INSTRUCTIONS TO FOLLOW
Return every one of the items below word for word, with no changes.

THE INPUT
== == ==

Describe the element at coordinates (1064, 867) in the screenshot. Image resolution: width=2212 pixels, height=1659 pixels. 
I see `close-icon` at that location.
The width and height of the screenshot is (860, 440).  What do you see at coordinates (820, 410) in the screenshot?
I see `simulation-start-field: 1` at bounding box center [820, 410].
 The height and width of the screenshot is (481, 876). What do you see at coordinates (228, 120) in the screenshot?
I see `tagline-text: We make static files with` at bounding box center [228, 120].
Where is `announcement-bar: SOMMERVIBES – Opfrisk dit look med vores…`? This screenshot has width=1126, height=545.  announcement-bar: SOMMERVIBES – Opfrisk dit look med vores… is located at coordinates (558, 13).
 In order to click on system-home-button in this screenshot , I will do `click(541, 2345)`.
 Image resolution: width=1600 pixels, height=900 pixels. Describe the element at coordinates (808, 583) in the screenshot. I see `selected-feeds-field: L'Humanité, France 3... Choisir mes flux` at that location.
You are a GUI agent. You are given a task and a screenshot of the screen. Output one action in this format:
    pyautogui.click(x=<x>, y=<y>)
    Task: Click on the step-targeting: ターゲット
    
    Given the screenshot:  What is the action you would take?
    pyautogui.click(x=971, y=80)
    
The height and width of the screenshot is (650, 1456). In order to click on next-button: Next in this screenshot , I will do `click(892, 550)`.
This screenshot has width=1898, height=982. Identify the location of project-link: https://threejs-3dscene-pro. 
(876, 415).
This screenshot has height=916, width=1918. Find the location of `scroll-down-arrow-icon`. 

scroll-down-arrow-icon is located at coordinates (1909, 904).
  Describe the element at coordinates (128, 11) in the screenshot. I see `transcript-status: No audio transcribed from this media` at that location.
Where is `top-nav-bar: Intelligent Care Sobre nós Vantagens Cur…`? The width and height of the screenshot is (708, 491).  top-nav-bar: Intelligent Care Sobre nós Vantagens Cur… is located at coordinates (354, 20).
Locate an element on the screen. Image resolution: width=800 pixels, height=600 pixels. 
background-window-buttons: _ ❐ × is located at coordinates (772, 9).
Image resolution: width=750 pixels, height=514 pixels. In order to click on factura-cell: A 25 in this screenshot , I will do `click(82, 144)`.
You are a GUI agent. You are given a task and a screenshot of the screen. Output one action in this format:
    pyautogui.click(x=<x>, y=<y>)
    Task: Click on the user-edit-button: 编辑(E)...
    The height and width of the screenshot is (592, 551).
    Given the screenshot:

== == ==

OUTPUT FOR THIS EXERCISE
Describe the element at coordinates (1064, 867) in the screenshot. Image resolution: width=2212 pixels, height=1659 pixels. 
I see `close-icon` at that location.
The width and height of the screenshot is (860, 440).  What do you see at coordinates (820, 410) in the screenshot?
I see `simulation-start-field: 1` at bounding box center [820, 410].
 The height and width of the screenshot is (481, 876). What do you see at coordinates (228, 120) in the screenshot?
I see `tagline-text: We make static files with` at bounding box center [228, 120].
Where is `announcement-bar: SOMMERVIBES – Opfrisk dit look med vores…`? This screenshot has width=1126, height=545.  announcement-bar: SOMMERVIBES – Opfrisk dit look med vores… is located at coordinates (558, 13).
 In order to click on system-home-button in this screenshot , I will do `click(541, 2345)`.
 Image resolution: width=1600 pixels, height=900 pixels. Describe the element at coordinates (808, 583) in the screenshot. I see `selected-feeds-field: L'Humanité, France 3... Choisir mes flux` at that location.
You are a GUI agent. You are given a task and a screenshot of the screen. Output one action in this format:
    pyautogui.click(x=<x>, y=<y>)
    Task: Click on the step-targeting: ターゲット
    
    Given the screenshot:  What is the action you would take?
    pyautogui.click(x=971, y=80)
    
The height and width of the screenshot is (650, 1456). In order to click on next-button: Next in this screenshot , I will do `click(892, 550)`.
This screenshot has width=1898, height=982. Identify the location of project-link: https://threejs-3dscene-pro. 
(876, 415).
This screenshot has height=916, width=1918. Find the location of `scroll-down-arrow-icon`. 

scroll-down-arrow-icon is located at coordinates (1909, 904).
  Describe the element at coordinates (128, 11) in the screenshot. I see `transcript-status: No audio transcribed from this media` at that location.
Where is `top-nav-bar: Intelligent Care Sobre nós Vantagens Cur…`? The width and height of the screenshot is (708, 491).  top-nav-bar: Intelligent Care Sobre nós Vantagens Cur… is located at coordinates (354, 20).
Locate an element on the screen. Image resolution: width=800 pixels, height=600 pixels. 
background-window-buttons: _ ❐ × is located at coordinates (772, 9).
Image resolution: width=750 pixels, height=514 pixels. In order to click on factura-cell: A 25 in this screenshot , I will do `click(82, 144)`.
You are a GUI agent. You are given a task and a screenshot of the screen. Output one action in this format:
    pyautogui.click(x=<x>, y=<y>)
    Task: Click on the user-edit-button: 编辑(E)...
    The height and width of the screenshot is (592, 551).
    Given the screenshot:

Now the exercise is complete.